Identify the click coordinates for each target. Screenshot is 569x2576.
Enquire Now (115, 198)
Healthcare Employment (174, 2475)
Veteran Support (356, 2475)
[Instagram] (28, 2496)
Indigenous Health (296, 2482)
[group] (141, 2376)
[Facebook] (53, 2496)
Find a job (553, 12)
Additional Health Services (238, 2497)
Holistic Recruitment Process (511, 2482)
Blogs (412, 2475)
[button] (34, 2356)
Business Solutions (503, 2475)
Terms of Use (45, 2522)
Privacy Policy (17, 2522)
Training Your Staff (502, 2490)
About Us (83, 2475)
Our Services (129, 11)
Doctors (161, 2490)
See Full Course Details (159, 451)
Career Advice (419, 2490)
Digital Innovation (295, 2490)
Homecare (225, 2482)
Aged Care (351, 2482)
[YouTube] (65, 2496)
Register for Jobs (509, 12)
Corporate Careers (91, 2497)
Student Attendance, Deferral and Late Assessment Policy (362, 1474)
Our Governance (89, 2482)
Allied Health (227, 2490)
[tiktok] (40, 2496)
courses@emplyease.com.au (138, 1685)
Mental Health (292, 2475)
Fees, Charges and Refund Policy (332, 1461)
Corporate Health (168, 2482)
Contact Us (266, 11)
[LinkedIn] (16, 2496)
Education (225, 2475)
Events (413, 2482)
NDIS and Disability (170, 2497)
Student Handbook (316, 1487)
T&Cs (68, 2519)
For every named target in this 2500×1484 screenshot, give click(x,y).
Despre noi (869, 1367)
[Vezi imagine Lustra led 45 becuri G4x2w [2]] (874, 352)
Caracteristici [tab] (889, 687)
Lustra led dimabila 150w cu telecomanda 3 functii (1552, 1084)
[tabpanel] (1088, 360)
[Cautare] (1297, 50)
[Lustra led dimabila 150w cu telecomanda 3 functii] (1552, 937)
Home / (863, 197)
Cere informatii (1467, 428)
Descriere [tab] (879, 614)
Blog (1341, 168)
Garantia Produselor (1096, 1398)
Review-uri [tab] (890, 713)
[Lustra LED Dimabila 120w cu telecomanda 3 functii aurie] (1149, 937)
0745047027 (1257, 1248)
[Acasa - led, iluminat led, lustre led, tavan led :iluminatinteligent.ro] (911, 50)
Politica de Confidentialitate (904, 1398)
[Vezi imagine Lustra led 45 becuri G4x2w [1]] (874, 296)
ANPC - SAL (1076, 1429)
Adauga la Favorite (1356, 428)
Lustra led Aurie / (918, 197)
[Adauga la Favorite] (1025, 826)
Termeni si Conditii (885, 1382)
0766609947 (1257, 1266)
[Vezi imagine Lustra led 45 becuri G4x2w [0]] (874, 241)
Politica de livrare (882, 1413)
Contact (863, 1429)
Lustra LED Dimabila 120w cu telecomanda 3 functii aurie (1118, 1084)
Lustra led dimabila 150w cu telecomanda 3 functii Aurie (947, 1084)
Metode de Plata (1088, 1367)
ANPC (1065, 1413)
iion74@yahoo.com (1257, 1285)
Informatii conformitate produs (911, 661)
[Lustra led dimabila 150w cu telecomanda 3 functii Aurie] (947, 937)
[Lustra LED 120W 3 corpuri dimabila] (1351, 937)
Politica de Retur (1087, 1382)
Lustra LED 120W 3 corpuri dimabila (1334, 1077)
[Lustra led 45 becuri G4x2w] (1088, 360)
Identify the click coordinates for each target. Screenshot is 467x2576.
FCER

***

- [Task directions]: Report each line above containing the string "imagine".

- [Written answer]:
[Vezi imagine Lustra led 45 becuri G4x2w [2]] (874, 352)
[Vezi imagine Lustra led 45 becuri G4x2w [1]] (874, 296)
[Vezi imagine Lustra led 45 becuri G4x2w [0]] (874, 241)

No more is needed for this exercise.